ディスカッションでは冒頭、瀧氏から、コロナ禍で経理においてもデジタル化が進んではいるが、従来業務を単にデジタル化するだけではなく、業務効率を高め本来打ち込むべき業務に時間を割けるようにすることが重要だろうというテーゼが示された。
そのための課題としてトピックに挙がったのは「請求書」。中島氏によれば、受発注システムを手がけるインフォマートが、請求書処理だけでもデジタル化してほしいという顧客の声に推されて2015年に開発してみたところ、想像以上の効果があったという。また浅岡氏は、いまだ請求書は郵送が多いが、そこには請求元でデジタルになっているものを、請求先ではデジタルから紙にするという無駄が生じていることを指摘。競争力の面でも、企業は大いに危機感を持つべきだとした。さらに、瀧氏は通信キャリアを越えて電話がつながるように、請求書もあらゆる企業間で流通するデータ連携の仕組みをつくり、それに準拠しないと企業が不便を感じるようにする必要があるだろうと述べた。
もちろん、そうした仕組みの構築・普及には時間がかかる。中島氏と瀧氏はベンダーの立場から、未体験のソリューションを理解してもらうことには大変な苦労があるという。しかし、まずはどの企業も請求書のデジタル化にトライしてみることが肝要だと浅岡氏は背中を押す。瀧氏は、絶対無理だと思えることでも、実際にやってみるとのめり込む場合は少なくないし、デジタルネイティブな若手に任せてみるという手もあると提案。中島氏は小さく始めることがポイントだとした。
2つ目のセッションは「経理責任者と監査法人が実践から語るリモートワーク決算&デジタル監査の勘所とは?」と題し、PwCあらた有限責任監査法人 企画管理本部 部長/執行役副代表 <アシュアランスリーダー/監査変革担当> 久保田正崇氏と、株式会社マネーフォワード 執行役員 経理本部 本部長 松岡俊氏が登壇した。

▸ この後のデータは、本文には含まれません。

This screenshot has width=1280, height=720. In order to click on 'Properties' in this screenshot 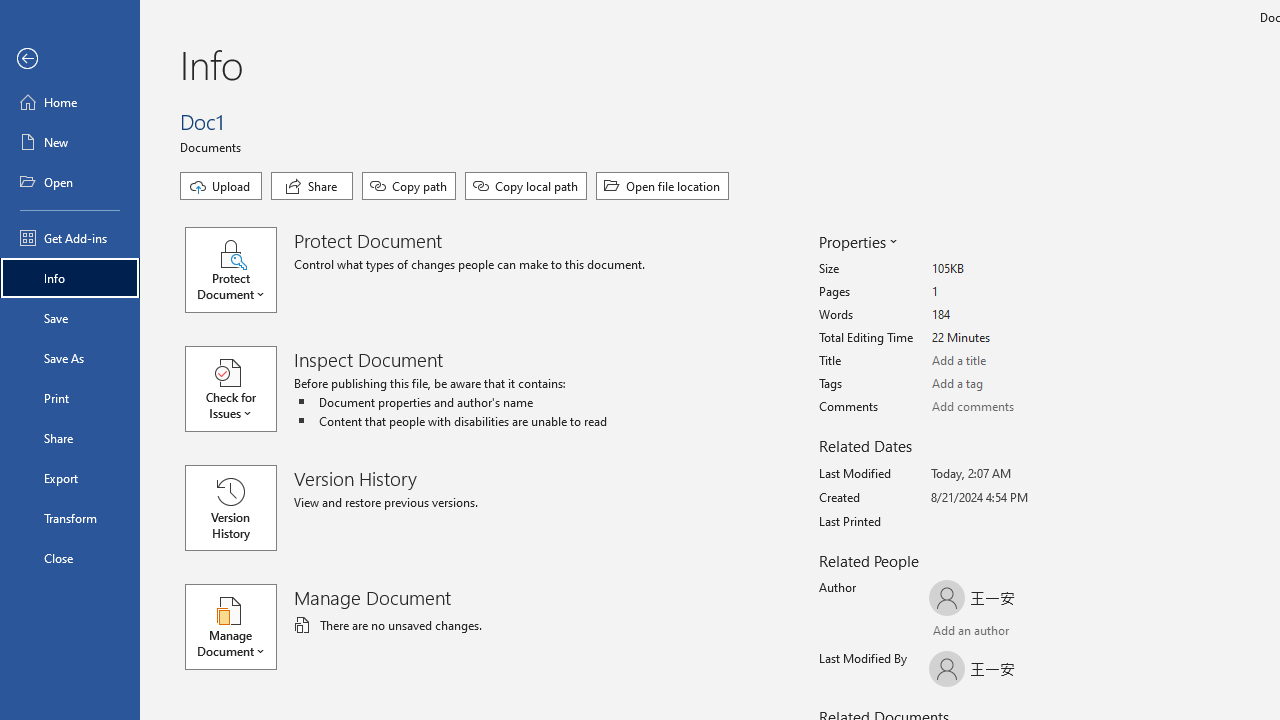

このセッションでは、まず松岡氏から、マネーフォワードが「四半期決算をテレワークで乗り切った方法」が説明された。同社では昨年からリモートワークを前提とせずに、経理業務の改善を進めていた。それが偶然にも、「紙と押印」「オフィスに来ないとアクセスできないシステム」「監査法人、税理士等の外部専門家と連携」という、リモートワークの実施で課題となる点を解決することにつながった。ポイントは、同社の経理本部が全般的にクラウドツールを使って業務を構築していたこと。またその上で、経理に関するワークフローがすべてデジタル化されていたこと。さらに、事前購買申請、インターネットバンキング、クラウド会計などのシステム間がすべてAPI連携になっており、CSVファイルのやり取りがないこともあった。監査法人による四半期レビューについては、監査人にクラウドで構成された経理システムにアクセスする権限を渡すことで解決したという。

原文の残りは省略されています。